I bought 'Nemesis' because I learned that Hastings quotes from my uncle's book 'War Bush: 81 (West African) Division in Burma 1943-1945' by J.A.L.Hamilton (Norwich: Michael Russell, 2001) in his first chapter on the war in Burma. He quotes from it with acknowledgement four times, each time with one or more errors, and uses it in six more without acknowledgement. My uncle's book closes with the opinion of the Japanese Arakan army, that of the troops opposed to them for more than a year the Africans were 'undoubtedly (the Allies') best jungle fighters'. Hastings, who was not there, knows better: 'The War Office was seized by a belief that jungle warfare would suit Africans; this though most had never seen such terrain.' He backs this up by quoting a British general's views that 'The African has not a fighting history' and 'The African....cannot react quickly....due to an inherent....lack of intelligence', and considers it relevant to cite a Gurkha officer's report of his men gazing with awe, when snooping on Africans bathing, at the 'extravagant proportion of their black comrades' private parts', as if this titbit of schoolboy smut affected their performance as soldiers. It is typical that they are said to be West Africans, though in the Kabaw Valley, where 11 (East African) Division campaigned. He thinks there were only two African divisions, and only one from West Africa, which sent two, making three. He tries to belittle the share of British troops in the Burma fighting - 'only a fraction....two divisions....one in thirteen of the ground troops'. There were three, one broken up to form Chindit brigades, and in addition one-third of the infantry and half or more of the artillery in an 'Indian' division were British units. On numbers the British were 100,000 out of 605,000, almost one in six. He quotes figures without a source, and overestimates the Japanese killed in Burma after the invasion by subtracting the number killed then from the total of all Japanese casualties (KIA, wounded and missing).
The narrative is bulked out by personal reminiscences and anecdotes, many used as a basis for sweeping, often dubious, generalisations; there is an evident relish for horror stories.

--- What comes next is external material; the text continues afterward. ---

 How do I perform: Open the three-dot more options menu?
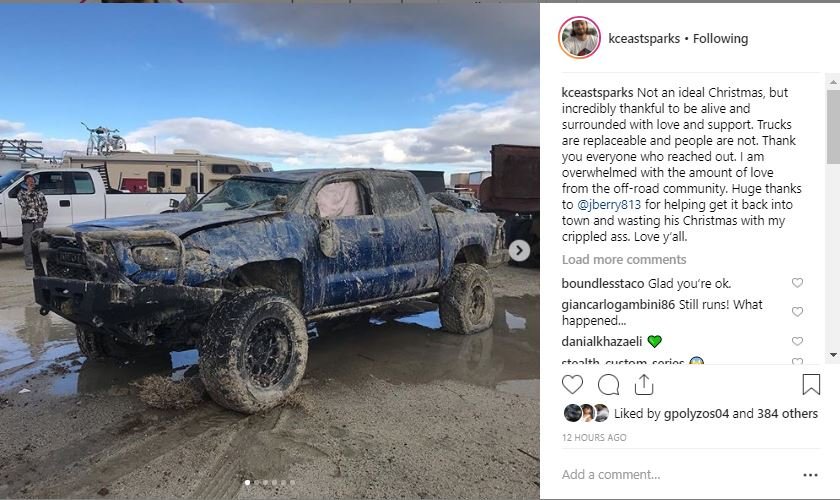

Hard facts are scanty, and many incorrect even though well-known - wrong dates for the start of Operation Thursday and the death of Wingate, the wrong division landing at Rangoon, on the wrong day. Sources are mis-quoted, not acknowledged, their evidence distorted. How can one trust the rest of the book? This is not history, but rather slapdash journalism; as Kipling wrote, 'Once a journalist, always and forever a journalist'.

A Very Good Lucid Overview of the Subject4
This book gives a good overview of the campaign against Japan during the years 1944 to 1945. Hastings' fluid style and excellent layout of the book make the somewhat daunting 600 page narrative a reasonably easy read. Many interviews have been conducted with combatants of all the nations involved in the campaign and these add an insight into what some of the terrible battles were actually like for the participants. The experiences of the occupied and imprisoned are also included. Hastings is excellent at drawing character sketches of all the leading figures, military and civilian, who played a part and these add much to the interest of the story. The familiar actions in Burma, the US naval war, the Philippines, Iwo Jima and Okinawa are covered. A critical appraisal of LeMay's B29 devastation of Japanese cities versus the less well known American submarine blockade of Japan will be new to many readers. The war in China is also covered to some extent as are the roles of the Chinese Nationalist and Communist armies, again perhaps, unfamiliar ground. Surprisingly the least well handled section is that on the use of the atomic bombs where the narrative thrust becomes lost in a web of argument and counter-argument as Hastings clearly tries to cover all points. Although not a definitive account of the subject this is, nevertheless, a very good book.